**EXERCISE PROMPT**
Repeat these records exactly, pictures excluded.

· · · · ·

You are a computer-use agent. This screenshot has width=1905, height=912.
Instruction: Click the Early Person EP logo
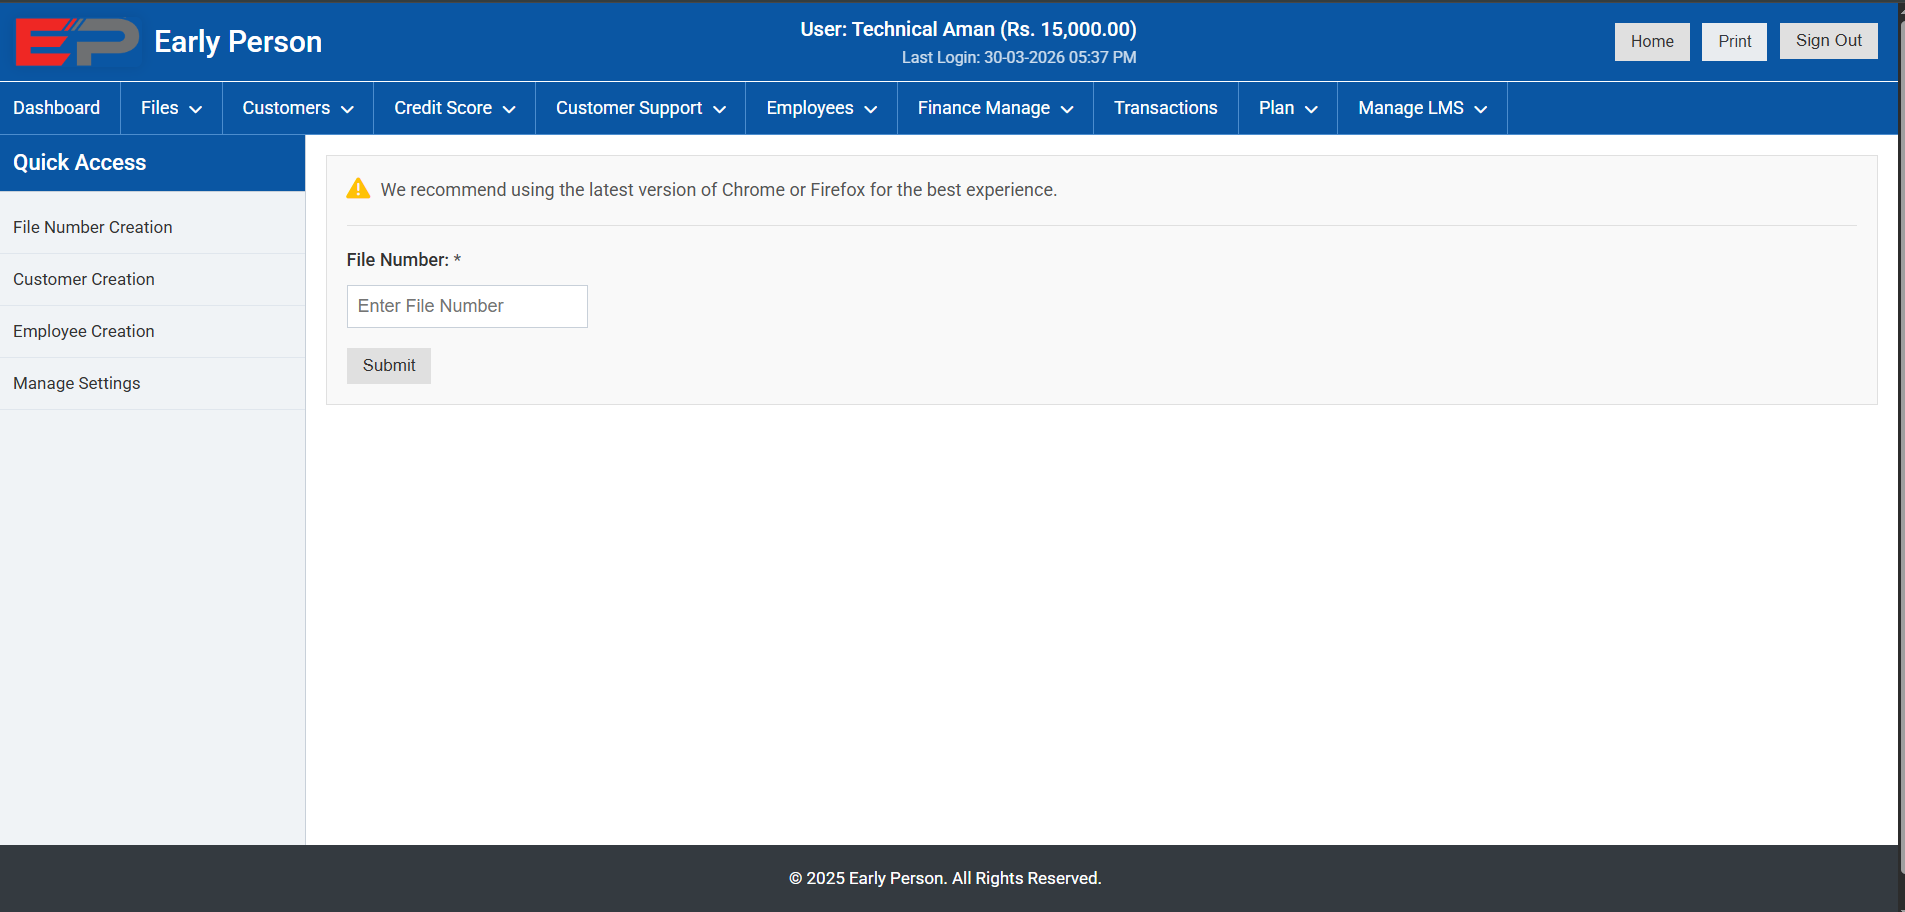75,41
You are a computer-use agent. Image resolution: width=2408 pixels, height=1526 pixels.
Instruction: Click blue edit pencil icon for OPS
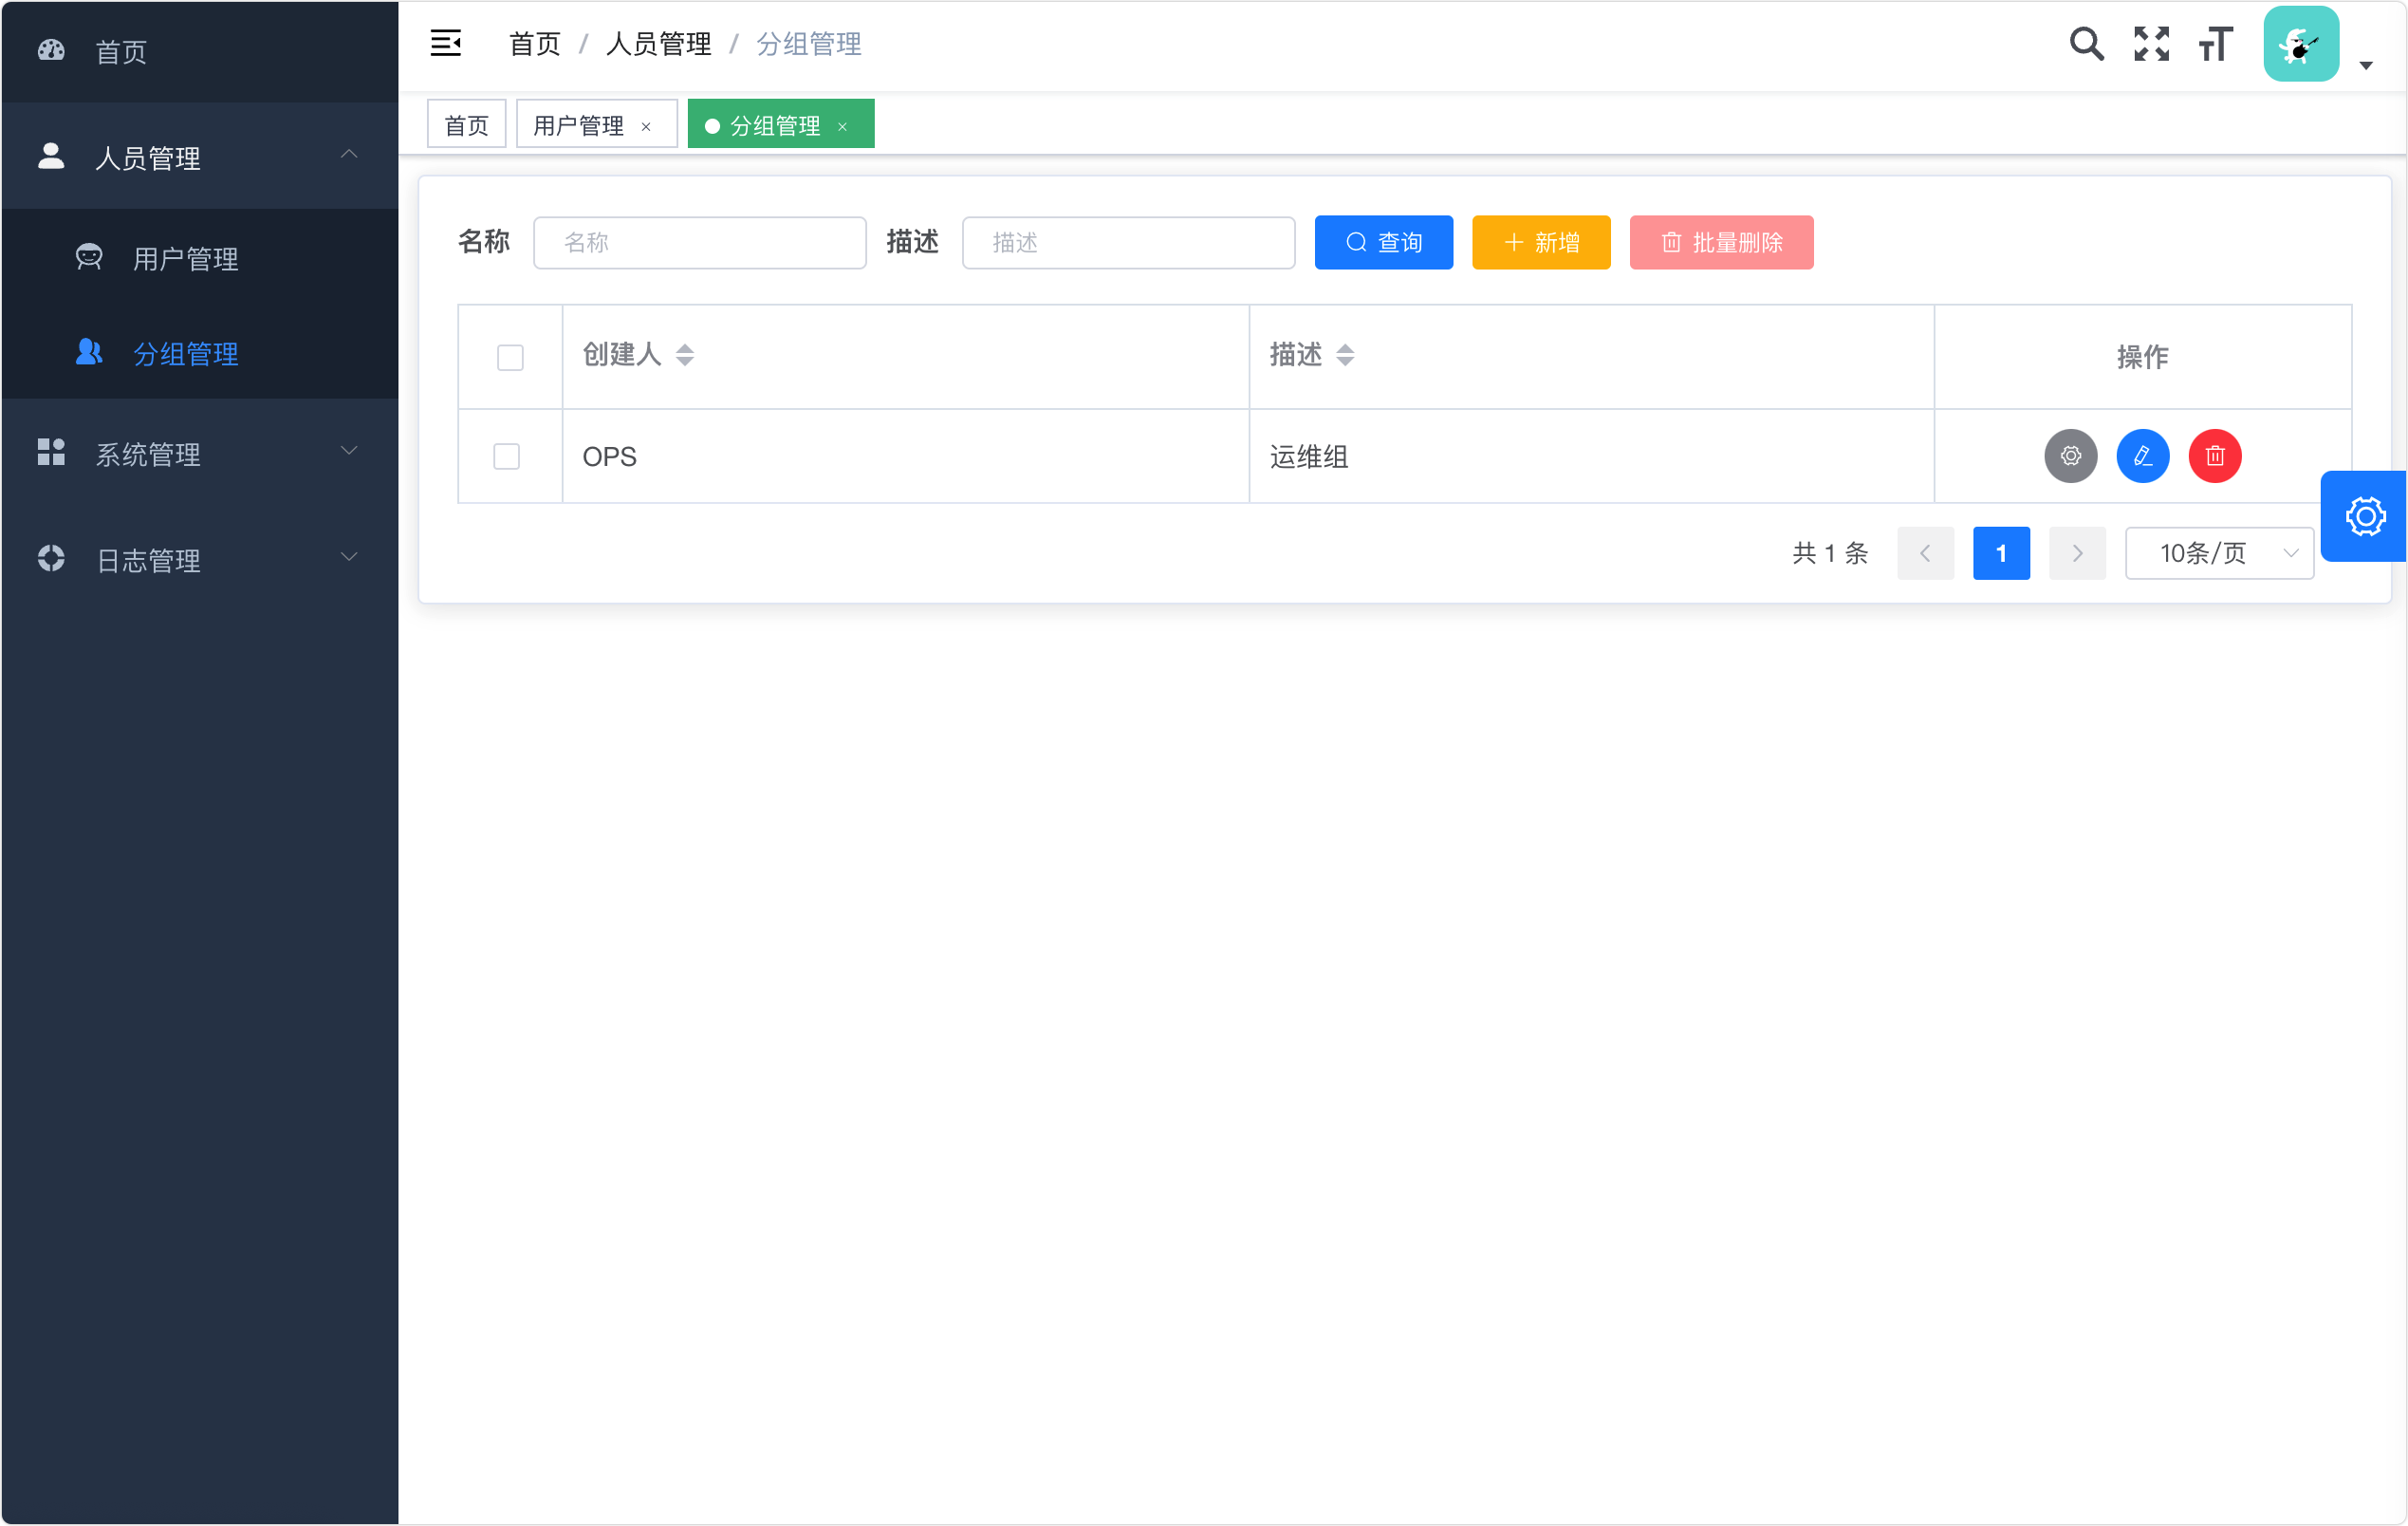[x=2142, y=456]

· · · · ·

**WRITTEN SOLUTION**
You are a computer-use agent. This screenshot has width=1905, height=912.
Instruction: Click the Early Person EP logo
75,41
You are a computer-use agent. Image resolution: width=2408 pixels, height=1526 pixels.
Instruction: Click blue edit pencil icon for OPS
[x=2142, y=456]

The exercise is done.